* _Page extract_:

WHEN DO I KNOW I’M FINISHED? PART TWO

April 16, 2012

You have completed the script/novel checklist from Part One.  You have polished it more than your mother’s good silverware.  You are finally ready to let it go out into the world.

BUT… 

It is still not fit to send to agents, producers, managers, publishers, and studio people.

It’s not ready?  I’ve done all the work.  It’s a great story. The dialogue is crackling.  Why can’t I launch it into the world now?

So far only your eyes have been made contact with your novel/script.   You need another pair of eyes to read it. You want to send out your absolute best effort.  You don’t get a second chance.

  • Story points you think are clear are incomprehensive to another pair of eyes.
  • The great speech you wrote reads like a long boring lecture to another reader.
  • What you thought is a great twist ending is telegraphed on page twenty.
  • You used “your” when you meant “you’re” like fifty times.  You used the word “like” in an annoying way one thousand times.

Whom do you let read it?

* _Information provided_:
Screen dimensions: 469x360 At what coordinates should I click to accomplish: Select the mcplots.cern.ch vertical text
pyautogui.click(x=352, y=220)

* _Task 1_:
Answer these from the post on knowing when a script or novel is finished:
(a) What date does the post carry?
(b) What has the work been polished more than?
(c) On what page is the twist ending said to be telegraphed?
* _Task 2_: Copy the post on knowing when a script or novel is finished word for word, from "April 16, 2012" to "to another reader.".
You won't need the listing for any of this.

* _Exercise solution 1_:
(a) April 16, 2012
(b) Your mother's good silverware
(c) Page twenty

* _Exercise solution 2_:
April 16, 2012

You have completed the script/novel checklist from Part One.  You have polished it more than your mother’s good silverware.  You are finally ready to let it go out into the world.

BUT… 

It is still not fit to send to agents, producers, managers, publishers, and studio people.

It’s not ready?  I’ve done all the work.  It’s a great story. The dialogue is crackling.  Why can’t I launch it into the world now?

So far only your eyes have been made contact with your novel/script.   You need another pair of eyes to read it. You want to send out your absolute best effort.  You don’t get a second chance.

  • Story points you think are clear are incomprehensive to another pair of eyes.
  • The great speech you wrote reads like a long boring lecture to another reader.